Work through the data below and give the number of lines holding the word "screenshot", without any other text.

=== Section Start ===

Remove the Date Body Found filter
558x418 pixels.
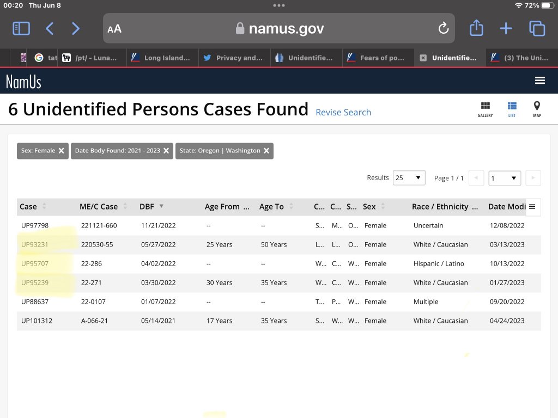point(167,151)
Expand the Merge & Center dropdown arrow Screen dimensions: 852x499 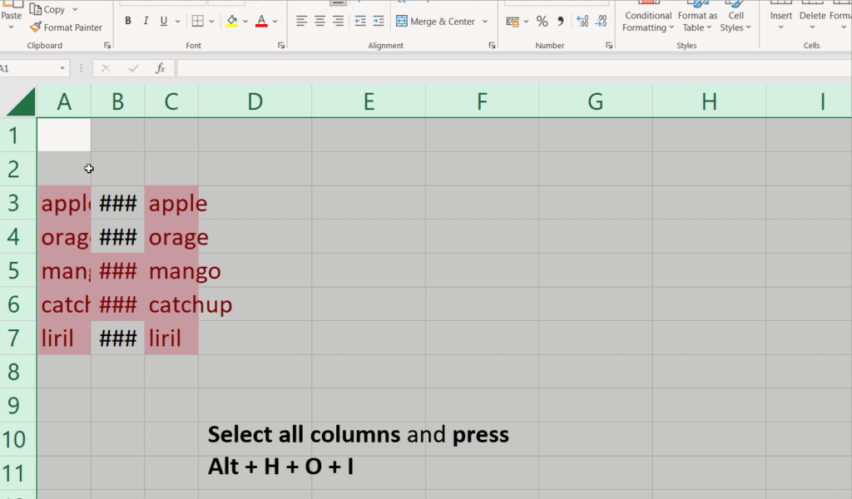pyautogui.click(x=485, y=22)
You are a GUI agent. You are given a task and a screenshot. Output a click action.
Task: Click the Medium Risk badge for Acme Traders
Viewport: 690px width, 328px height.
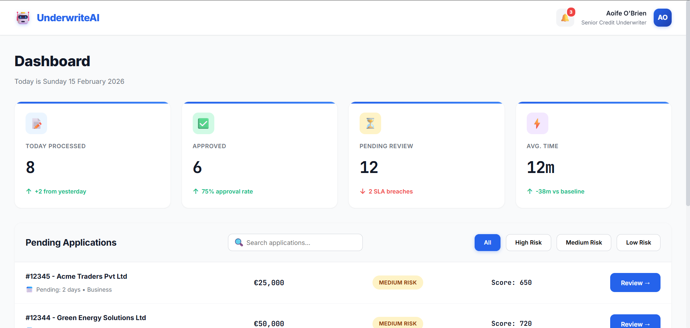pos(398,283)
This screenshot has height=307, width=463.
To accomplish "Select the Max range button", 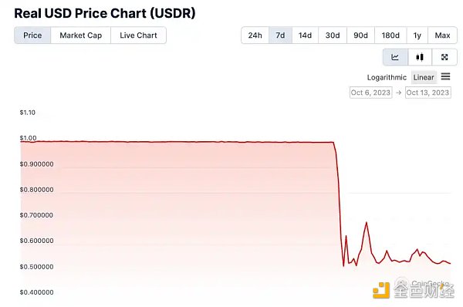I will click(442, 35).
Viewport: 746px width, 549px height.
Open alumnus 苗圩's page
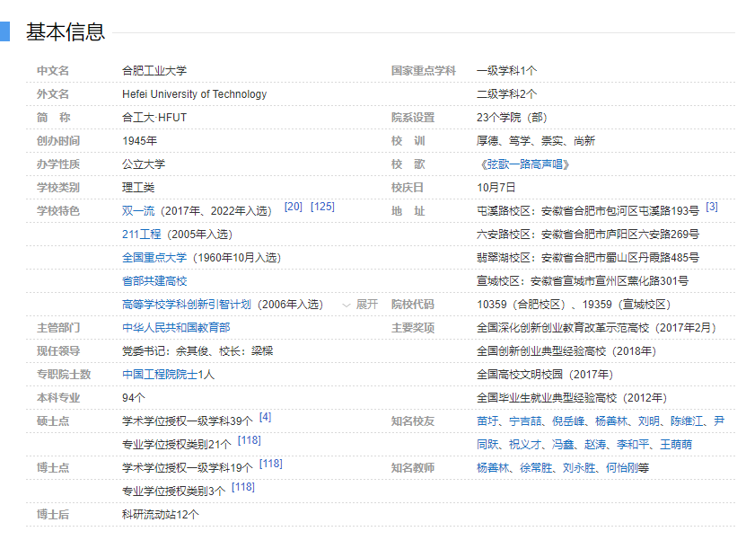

=== Section End ===

**Response**
2